4 de outubro de 2016

Ao longo do período eleitoral, muito se falou sobre duas novidades para as eleições de 2016: a diminuição do tempo de campanha, que foi de 90 para 45 dias, e a proibição de doações por pessoas jurídicas. A quase totalidade das análises sobre o período eleitoral enfatizou esses dois fatores, expondo que teríamos uma “eleição do recall” e uma disputa em que a criatividade teria que se suplantar às dificuldades financeiras.

Porém, pouco se falou sobre uma alteração nas regras para a composição das Câmaras de Vereadores. A partir desse ano, não bastou a uma legenda ter votação expressiva para que um de seus candidatos ocupasse uma cadeira no Legislativo; foi preciso que cada candidato tivesse, individualmente, votação maior que o coeficiente eleitoral.

O objetivo disso era coibir fenômenos como o “efeito Enéas”, que se tornou célebre quando o folclórico ex-candidato à Presidência foi eleito deputado federal com uma votação estrondosa em 2002 e levou consigo outros parlamentares que tiveram menos de mil votos.

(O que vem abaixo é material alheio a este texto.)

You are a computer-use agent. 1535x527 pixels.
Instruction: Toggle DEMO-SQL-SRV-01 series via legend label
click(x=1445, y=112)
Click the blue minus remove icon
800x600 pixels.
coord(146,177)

Mas teve como principal consequência, ao menos nessa primeira experiência, inibir o voto na legenda. Levantamento feito pelo G1 revela que houve menos voto nos partidos em 25 das 26 capitais estaduais. Nada mais natural, visto que, na prática, o voto na legenda poderia contribuir para a eleição de um candidato de um partido completamente oposto. Com isso, a proposta contribui também para o enfraquecimento dos partidos, algo que se opõe ao que se busca para a melhoria da democracia.

E, além de tudo, não serviu para corrigir a distorção mais comum nas eleições para o Legislativo: vagas indo para candidatos menos votados do que outros que ficaram de fora. Nessa eleição tivemos, por exemplo, em Salvador, Trindade (PSL) se elegendo vereador com 4.711 votos, enquanto Pedro Godinho (PMDB) teve 7.582 e ficou de fora. Em Campinas (SP), a diferença de votos entre o “pior eleito” e o “melhor não-eleito” foi superior a 2,5 vezes – Paulo Bufalo (PSOL) teve 6.355 e não entrou, e Carlão (PT) teve 2.241 e entrou.

A situação sugere que a “nota de corte” é mais uma medida daquelas que nasce com boa intenção mas se perde na aplicação prática.